A label that is not designed to be a label is dangerous. Even more so if the borderline between the categories is not well-defined or clear to the end-users. That is clearly the case with the SFDR, and commentators are not the only ones to have noticed.

In a recent speech, Natasha Cazenave, an executive director at ESMA, the pan-EU regulator, accepted that Article 8 of the SFDR “is designed to capture a very broad and heterogeneous set of financial products, allowing a broad spectrum of sustainability strategies with differing levels of intensity within that category.” This, she said, could make it challenging for investors to understand or even “lead to greenwashing.”

ESMA’s own analysis reveals that, in some countries, 77 percent of new public funds launched have ESG characteristics or objectives according to EU classifications, while in others only 7 percent of fund launches are claiming that badge. This must be a cause for concern.

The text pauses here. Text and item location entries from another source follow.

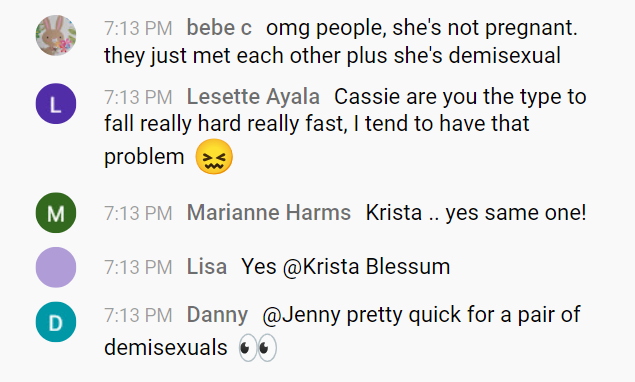The height and width of the screenshot is (382, 635).
Task: Click Lesette Ayala's purple L avatar
Action: (56, 103)
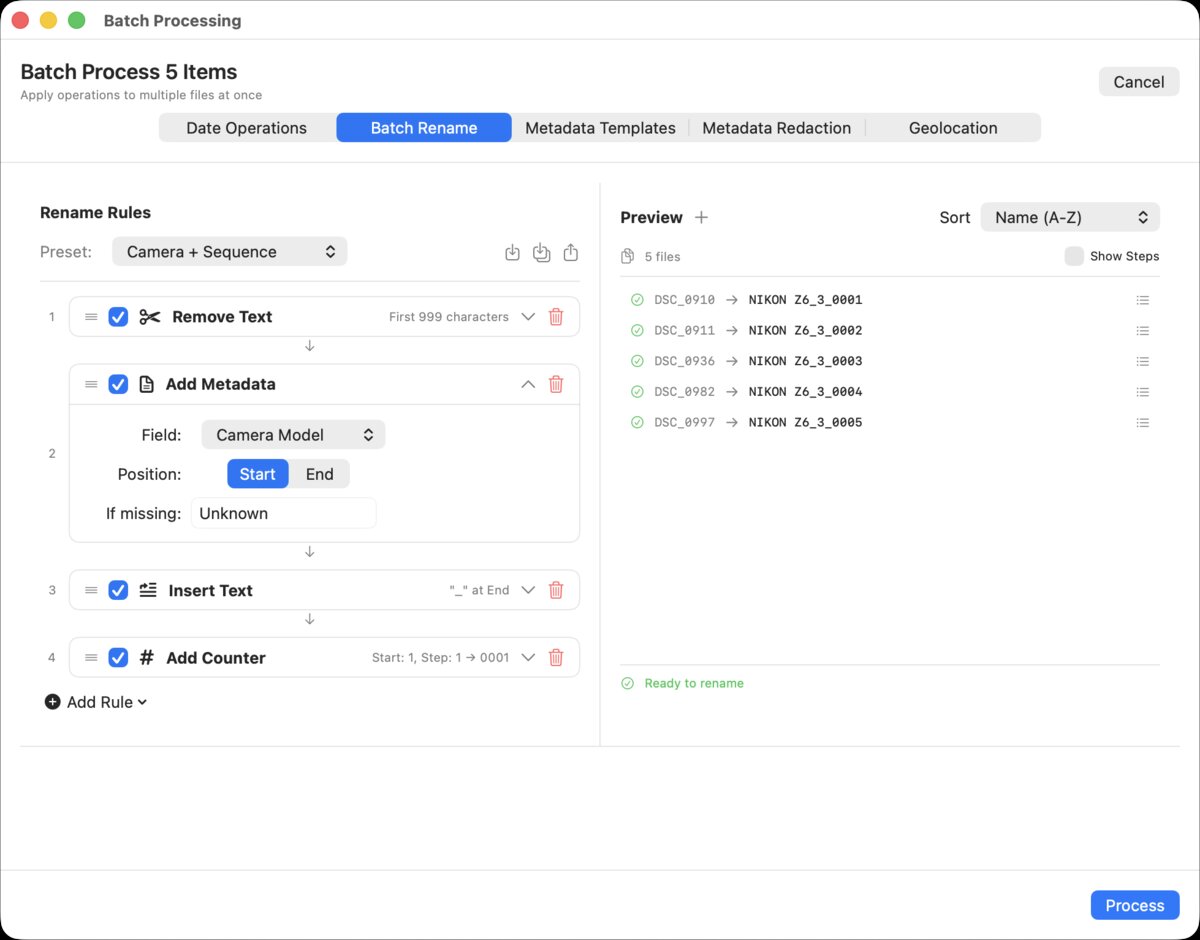Click the copy icon next to 5 files
The height and width of the screenshot is (940, 1200).
[629, 256]
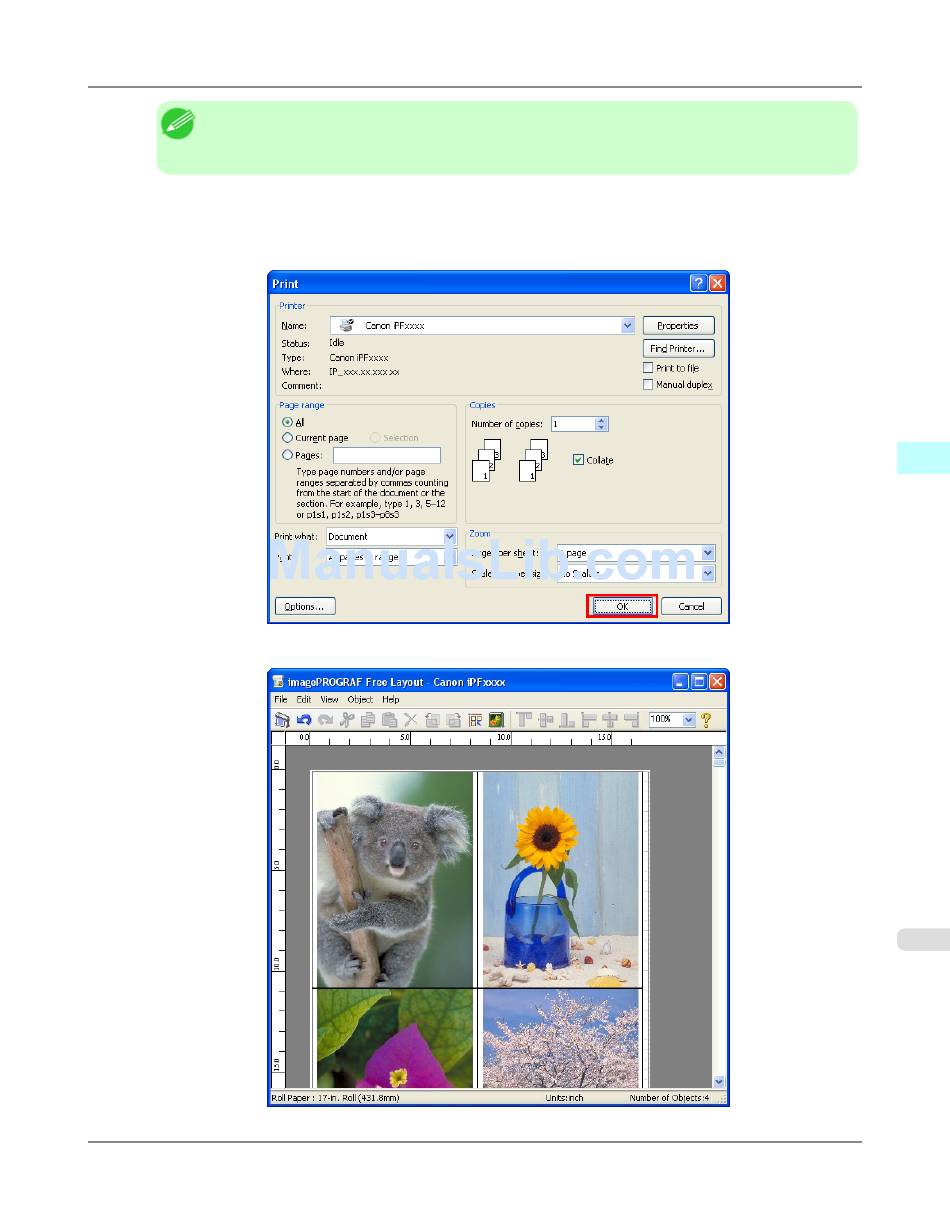The height and width of the screenshot is (1229, 950).
Task: Click the scroll down arrow of layout scrollbar
Action: click(719, 1081)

In the private funds world, many genuinely ESG-focused managers are fully embracing the spirit of the EU rules – and the rapidly evolving preferences of their investors – and significantly upskilling their teams and enhancing their procedures. They recognize that private markets, and private equity fund managers in particular, have powerful incentives and the right tools to respond to society’s demands for more responsible stewardship and more sustainable businesses. Many GPs are gathering and reporting more data on the external impacts of their portfolio companies, while others are launching dedicated positive impact strategies.

If their approach to ESG brings them into Article 8 or 9 of the SFDR, these firms will need to make disclosures according to templates that are not yet final, and – by the admission of the regulators that drafted them – sub-optimal, because of the one-size-fits-all approach of the EU rules. Those disclosures may not be what their investors want – in fact, LPs will usually have their own individual requirements when it comes to ESG reporting. Investors will have to pay for the template reports anyway, whether or not they find them decision useful.

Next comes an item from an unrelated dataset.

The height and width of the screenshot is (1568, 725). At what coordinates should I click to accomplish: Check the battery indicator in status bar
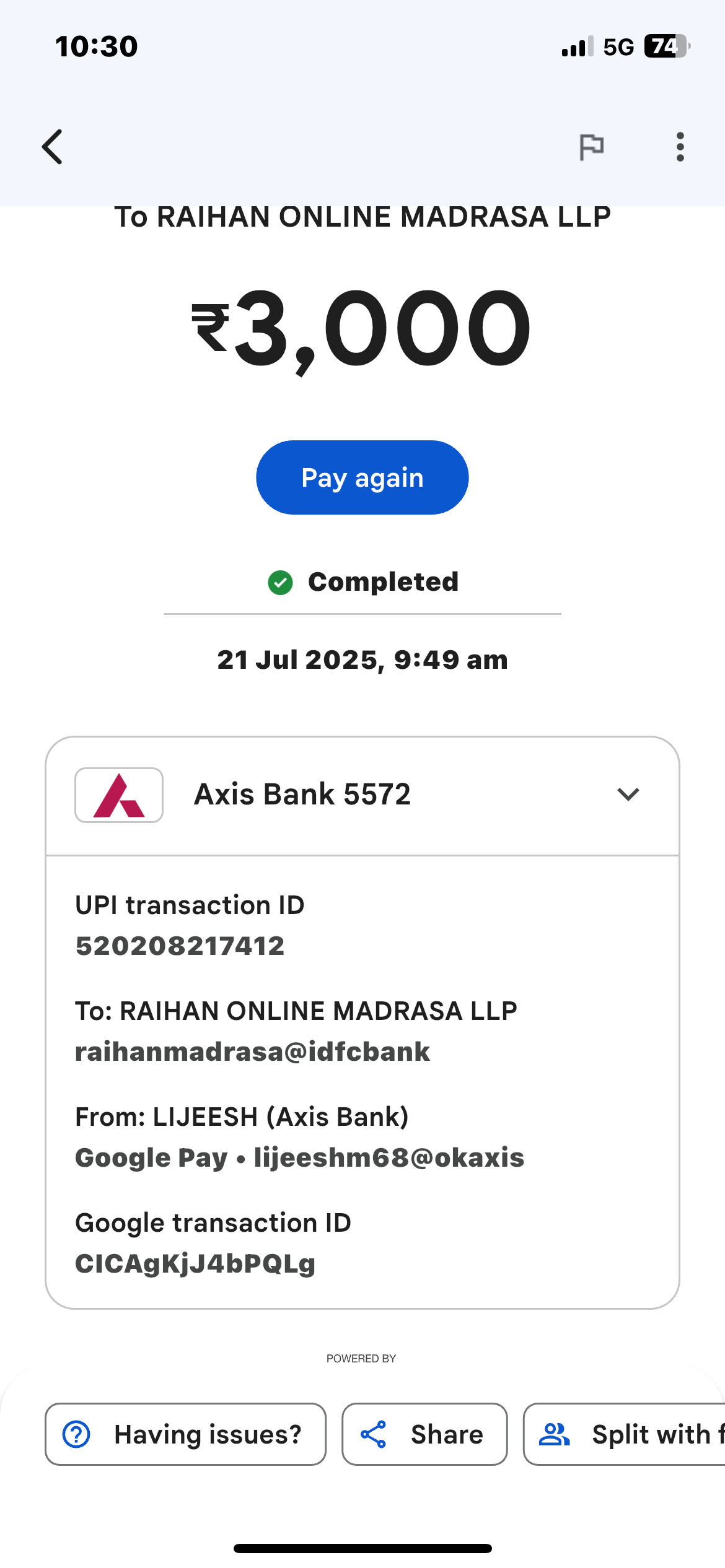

That is not good – but it’s not a disaster. What would be much more problematic is if investors begin to choose a closed-ended, 10-year fund on the basis of its SFDR categorization – treating that as if it were a label, when all it really delivers is ongoing standard form disclosure.

In that case, the apparent shift to ESG funds that we would observe could actually be a mirage, with the EU rules obfuscating – rather than catalyzing – changes in investor behavior. That would be a missed opportunity for regulations that have the potential to make a significant contribution to the transition.

The private funds industry, and all the people that work in it, have a vested interest in helping to make these well-intentioned rules work. It is certainly not too late for that: it requires an active dialogue with EU policymakers, and a sophisticated approach to the regime by investors.

Simon Witney is a senior consultant at law firm Travers Smith.